**What you should do**:
Please transcribe the listing below with every word intact.
#### Supplied data
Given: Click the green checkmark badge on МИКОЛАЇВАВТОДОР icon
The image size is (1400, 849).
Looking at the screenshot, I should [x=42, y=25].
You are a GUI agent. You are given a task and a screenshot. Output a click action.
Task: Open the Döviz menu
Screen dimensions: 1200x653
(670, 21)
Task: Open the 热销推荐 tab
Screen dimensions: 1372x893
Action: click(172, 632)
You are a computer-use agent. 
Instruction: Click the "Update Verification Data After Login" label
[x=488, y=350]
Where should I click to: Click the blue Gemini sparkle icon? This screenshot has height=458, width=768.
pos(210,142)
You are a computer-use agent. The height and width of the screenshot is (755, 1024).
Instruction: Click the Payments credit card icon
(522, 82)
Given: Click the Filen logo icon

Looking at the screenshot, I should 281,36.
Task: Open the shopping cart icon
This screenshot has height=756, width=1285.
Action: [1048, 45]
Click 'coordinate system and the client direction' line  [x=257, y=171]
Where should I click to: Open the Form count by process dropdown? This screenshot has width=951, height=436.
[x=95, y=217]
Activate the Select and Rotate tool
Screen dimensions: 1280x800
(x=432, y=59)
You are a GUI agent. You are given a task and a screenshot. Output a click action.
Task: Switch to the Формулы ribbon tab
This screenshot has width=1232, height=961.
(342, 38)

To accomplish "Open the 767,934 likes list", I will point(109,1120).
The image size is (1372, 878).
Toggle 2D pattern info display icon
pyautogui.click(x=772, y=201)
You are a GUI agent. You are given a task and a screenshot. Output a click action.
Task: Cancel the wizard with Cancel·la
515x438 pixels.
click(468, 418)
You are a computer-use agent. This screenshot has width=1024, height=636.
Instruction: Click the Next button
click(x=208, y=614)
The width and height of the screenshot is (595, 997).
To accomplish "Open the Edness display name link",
########
**Answer to this task**:
Given: Click the green checkmark badge on МИКОЛАЇВАВТОДОР icon
The image size is (1400, 849).
Looking at the screenshot, I should [x=42, y=25].
You are a GUI agent. You are given a task and a screenshot. Output a click action.
Task: Open the Döviz menu
Screen dimensions: 1200x653
(670, 21)
Task: Open the 热销推荐 tab
Screen dimensions: 1372x893
Action: click(172, 632)
You are a computer-use agent. 
Instruction: Click the "Update Verification Data After Login" label
[x=488, y=350]
Where should I click to: Click the blue Gemini sparkle icon? This screenshot has height=458, width=768.
pos(210,142)
You are a computer-use agent. The height and width of the screenshot is (755, 1024).
Instruction: Click the Payments credit card icon
(522, 82)
Given: Click the Filen logo icon

Looking at the screenshot, I should 281,36.
Task: Open the shopping cart icon
This screenshot has height=756, width=1285.
Action: [1048, 45]
Click 'coordinate system and the client direction' line  [x=257, y=171]
Where should I click to: Open the Form count by process dropdown? This screenshot has width=951, height=436.
[x=95, y=217]
Activate the Select and Rotate tool
Screen dimensions: 1280x800
(x=432, y=59)
You are a GUI agent. You are given a task and a screenshot. Output a click action.
Task: Switch to the Формулы ribbon tab
This screenshot has width=1232, height=961.
(342, 38)

To accomplish "Open the 767,934 likes list", I will point(109,1120).
The image size is (1372, 878).
Toggle 2D pattern info display icon
pyautogui.click(x=772, y=201)
You are a GUI agent. You are given a task and a screenshot. Output a click action.
Task: Cancel the wizard with Cancel·la
515x438 pixels.
click(468, 418)
You are a computer-use agent. This screenshot has width=1024, height=636.
Instruction: Click the Next button
click(x=208, y=614)
The width and height of the screenshot is (595, 997).
To accomplish "Open the Edness display name link",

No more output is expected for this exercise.